During the war, Romer worked as a privateer, a form of legalized, or government-sanctioned, piracy.
A privateer worked under the authority of a letter of marque. A host country issued letters of marque that authorized private citizens to attack ships from another country during times of war. A privateer was permitted, by law, to attack ships that were flying flags from countries with which the host country was at war. In 1812, the United States was warring with Great Britain, and Romer was working to disrupt the activities of British ships.
Working as a privateer was like working as a pirate, but with a few outstanding caveats. While both pirates and privateers essentially performed the same job and did so in the same conquering manner, a pirate attacked who they wanted, and the captain and crew retained the entire prize. The privateer used his own ship, hired his own crew, and paid his men out of his own pocket. In exchange for the right to attack ships, a percentage of any prize the privateer could secure was given to the government sponsoring the letter of marque.
Romer settled on Key West during its infancy as an American territory, sometime around 1826. He then began to fulfill the other phrase etched into the marker at his gravesite: “a good citizen for 65 years.”
While writing for the Miami Herald in 1969, Wright Langley wrote that Romer operated a grocery store that catered to the ships arriving in the harbor during his many decades in Key West. He provided fruits and other food stores to Navy ships that pulled into port, as well as to private and commercial vessels. It can be imagined that at least some of the produce he sold came from the farm owned by Sandy Cornish and his wife, Lillah. The two arrived in Key West in the 1840s and purchased a farm near Truman Avenue and Simonton Street circa 1850. Cornish, who bought and fought his way out of slavery, became one of the island’s richest men.
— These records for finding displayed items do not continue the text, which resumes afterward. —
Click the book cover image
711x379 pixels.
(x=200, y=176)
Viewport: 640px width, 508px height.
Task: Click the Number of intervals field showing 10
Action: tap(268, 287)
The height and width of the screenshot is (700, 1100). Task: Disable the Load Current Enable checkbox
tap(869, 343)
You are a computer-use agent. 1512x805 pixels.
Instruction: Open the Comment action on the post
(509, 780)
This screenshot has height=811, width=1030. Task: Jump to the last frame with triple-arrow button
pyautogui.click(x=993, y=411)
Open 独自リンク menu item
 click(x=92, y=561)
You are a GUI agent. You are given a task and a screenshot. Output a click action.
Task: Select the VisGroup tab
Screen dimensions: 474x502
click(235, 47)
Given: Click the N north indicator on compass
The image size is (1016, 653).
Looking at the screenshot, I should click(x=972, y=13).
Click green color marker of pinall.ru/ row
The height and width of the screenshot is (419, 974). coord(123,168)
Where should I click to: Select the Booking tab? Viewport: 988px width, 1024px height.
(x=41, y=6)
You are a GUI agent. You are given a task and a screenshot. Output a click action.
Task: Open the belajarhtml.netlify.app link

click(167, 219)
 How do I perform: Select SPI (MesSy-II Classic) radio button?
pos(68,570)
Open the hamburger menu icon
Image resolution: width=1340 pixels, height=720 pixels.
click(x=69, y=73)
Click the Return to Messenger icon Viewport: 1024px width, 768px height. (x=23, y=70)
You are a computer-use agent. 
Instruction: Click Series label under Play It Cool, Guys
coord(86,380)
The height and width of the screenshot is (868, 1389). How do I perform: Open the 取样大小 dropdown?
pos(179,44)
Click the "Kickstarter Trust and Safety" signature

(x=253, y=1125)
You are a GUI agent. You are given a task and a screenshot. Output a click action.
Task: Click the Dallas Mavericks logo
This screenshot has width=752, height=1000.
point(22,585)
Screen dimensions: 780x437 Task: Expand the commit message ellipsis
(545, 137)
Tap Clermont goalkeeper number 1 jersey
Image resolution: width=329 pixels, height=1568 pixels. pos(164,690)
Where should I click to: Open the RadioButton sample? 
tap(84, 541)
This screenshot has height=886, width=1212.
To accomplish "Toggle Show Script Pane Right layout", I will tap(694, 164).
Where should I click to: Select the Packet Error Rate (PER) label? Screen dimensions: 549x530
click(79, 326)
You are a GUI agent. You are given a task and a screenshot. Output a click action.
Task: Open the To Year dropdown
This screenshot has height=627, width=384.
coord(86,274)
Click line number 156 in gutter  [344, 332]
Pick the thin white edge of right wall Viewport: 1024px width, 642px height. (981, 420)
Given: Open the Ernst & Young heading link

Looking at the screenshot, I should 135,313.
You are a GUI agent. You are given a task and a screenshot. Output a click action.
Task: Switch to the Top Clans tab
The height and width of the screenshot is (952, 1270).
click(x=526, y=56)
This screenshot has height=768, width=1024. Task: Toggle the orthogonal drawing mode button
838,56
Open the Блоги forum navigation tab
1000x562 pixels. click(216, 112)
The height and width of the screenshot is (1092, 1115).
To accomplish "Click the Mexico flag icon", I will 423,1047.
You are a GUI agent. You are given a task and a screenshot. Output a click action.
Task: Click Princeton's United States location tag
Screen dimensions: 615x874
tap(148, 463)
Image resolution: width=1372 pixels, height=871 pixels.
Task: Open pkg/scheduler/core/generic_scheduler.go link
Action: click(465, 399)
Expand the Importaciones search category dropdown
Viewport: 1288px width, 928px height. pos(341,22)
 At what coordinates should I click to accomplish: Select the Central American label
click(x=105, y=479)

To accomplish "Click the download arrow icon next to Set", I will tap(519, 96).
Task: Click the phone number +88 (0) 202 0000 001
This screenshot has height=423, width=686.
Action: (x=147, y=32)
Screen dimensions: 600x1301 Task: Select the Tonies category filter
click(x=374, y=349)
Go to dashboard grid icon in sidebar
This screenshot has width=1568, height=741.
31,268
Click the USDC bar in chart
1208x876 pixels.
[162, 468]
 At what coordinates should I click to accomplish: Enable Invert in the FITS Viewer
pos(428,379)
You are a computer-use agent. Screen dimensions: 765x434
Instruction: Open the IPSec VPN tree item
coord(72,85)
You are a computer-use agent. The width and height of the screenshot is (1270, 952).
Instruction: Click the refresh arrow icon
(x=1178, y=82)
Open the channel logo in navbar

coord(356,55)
According to Jefferson B. Browne, who wrote the fantastic peek into the island’s early history, “Key West: The Old and New,” published in 1912: “Old Uncle Tom Romer was known to every officer and man in the Navy of the old days.”
There is a contemporary account of Romer’s funeral service printed on a strip of newspaper print that is undated. The author’s name is omitted, though it was clearly written from not just a Key West resident but by someone who knew Romer: “Poor old Tom Romer is no more. The laughing, genial face of ‘Old Tom’ is (illegible) death. Never to flash with humor, or his tongue to quaintly tell with philosophical resignation his sorrows and mistakes during a century of life. How many years he lived no man can tell, he told the writer of this notice barely a year ago, that he was one hundred and fourteen years old. … Tom’s body was seen at the house of his daughter Nora Vickers and was transferred, followed by his numerous friends, to the Baptist Church on Thomas Street, where the funeral activities were conducted by the Pastor, Revd. W.C. Vesta, Huger, Butler and Weeks. His friends were numerous and highly respectable; their dress was appropriate and their deportment admirable. The respectable portion of our colored people cannot be surpassed anywhere, in these particulars; the absence of white friends, and we know he had many, was commented upon.”
The writer ends his account with a nod to Shakespeare. “Alas poor Tom, I knew him, Horatio, a fellow of infinite jest, of most excellent fancy. Peace to his ashes.”